SELECTED EXCERPT >>
--- START ---

Another huge lesson I’ve learned is that you must be able to completely trust who you choose as your provider. I realized after baby #1 that if my midwife told me we needed to use some sort of intervention that I wasn’t initially planning on, I needed to be able to trust her advice 100% and know she had my and the baby’s very best interest at heart. Your provider is your advocate. This was very clear to me when baby #2 was born. She was quite protective of me as the MD on call kept hovering and trying to give me advice while I was pushing. I only listened to my midwife because she had earned my trust. And it made all the difference in that baby’s birth.
Also, it’s important for women to be as informed as possible, but to get information from varied sources. And talk to women who have different experiences. And don’t be afraid! Expect things to get wacky. Maybe they won’t, but if they do you’ll mentally be prepared. Above all, remember that each baby’s birth is in the Lord’s hands. If you’ve done what you can to prepare and make informed decisions, if you’ve kept an open mind and can be kind with yourself throughout the whole process, remember that in the end, the Lord is in control. I firmly believe now that my first was supposed to come the way he came. I don’t know why. I still am not totally sure why he struggled so much. I have some theories but I can’t be sure. But it was the right experience for both of us. I don’t regret trying to birth in a birthing center with him even though we had to transfer to a hospital. I felt like that was the right choice at the time. I have learned so much about myself as a result. I don’t judge other women for choosing different options. The fact that women are choosing different options is, in fact, great! It means that we actually have options and that women are taking in to account whatever unique circumstances in which they find themselves. Motherhood should be the great equalizer. I don’t understand why women sometimes compare on the pretense that they have it all figured out. I’ve come to understand that we have all climbed that steep learning curve. Why would I pretend that I know how everything should be done?

--- END ---

SOURCE MATERIAL >>

--- START ---

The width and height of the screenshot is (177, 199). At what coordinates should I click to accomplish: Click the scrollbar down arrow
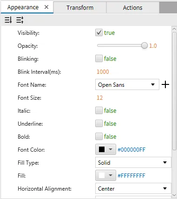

--- END ---

ACTIVITY LIST >>
a – How would you put this sentence from the childbirth reflection into Spanish: "I only listened to my midwife because she had earned my trust."?
b – Could you carry on the childbirth reflection past its final sentence, "Why would I pretend that I know how everything should be done?"

ANSWERS BY TASK >>
a – Solo escuché a mi partera porque se había ganado mi confianza.

b –
My overall purpose in sharing these birthing experiences is to hopefully give some woman somewhere a bit of validation if she feels her birthing experience was not as she had hoped for. I remember feeling so devastated after my first child’s birth, and if I can help someone avoid that self-blame and that same devastation, then I would feel so good about opening up about my experiences. Especially if it allows a mother to be able to enjoy her baby more. I also hope that the online birthing community will be more open about all ways of having a baby. I hope that online forums can focus on providing accurate, well-researched information that tries to be as un-biased as possible. And I hope that all women’s birthing experiences, whether medicated or not, whether at home or in a hospital, are celebrated. No just, “Yeah, that’s so great for you,” celebrated. But truly, genuinely, honestly, loved and celebrated. I love my body. I love that I could survive and recover from being cut open to birth a baby. I love that my body could heal and that I could attempt and be successful in having a baby vaginally two times after that. I love that I’ve come to learn more about my body’s capabilities and limitations. I love my body’s ultimate dependence on the Lord to help get me through each child’s birth. And I love, love, love the babies that have come to us with each birthing experience.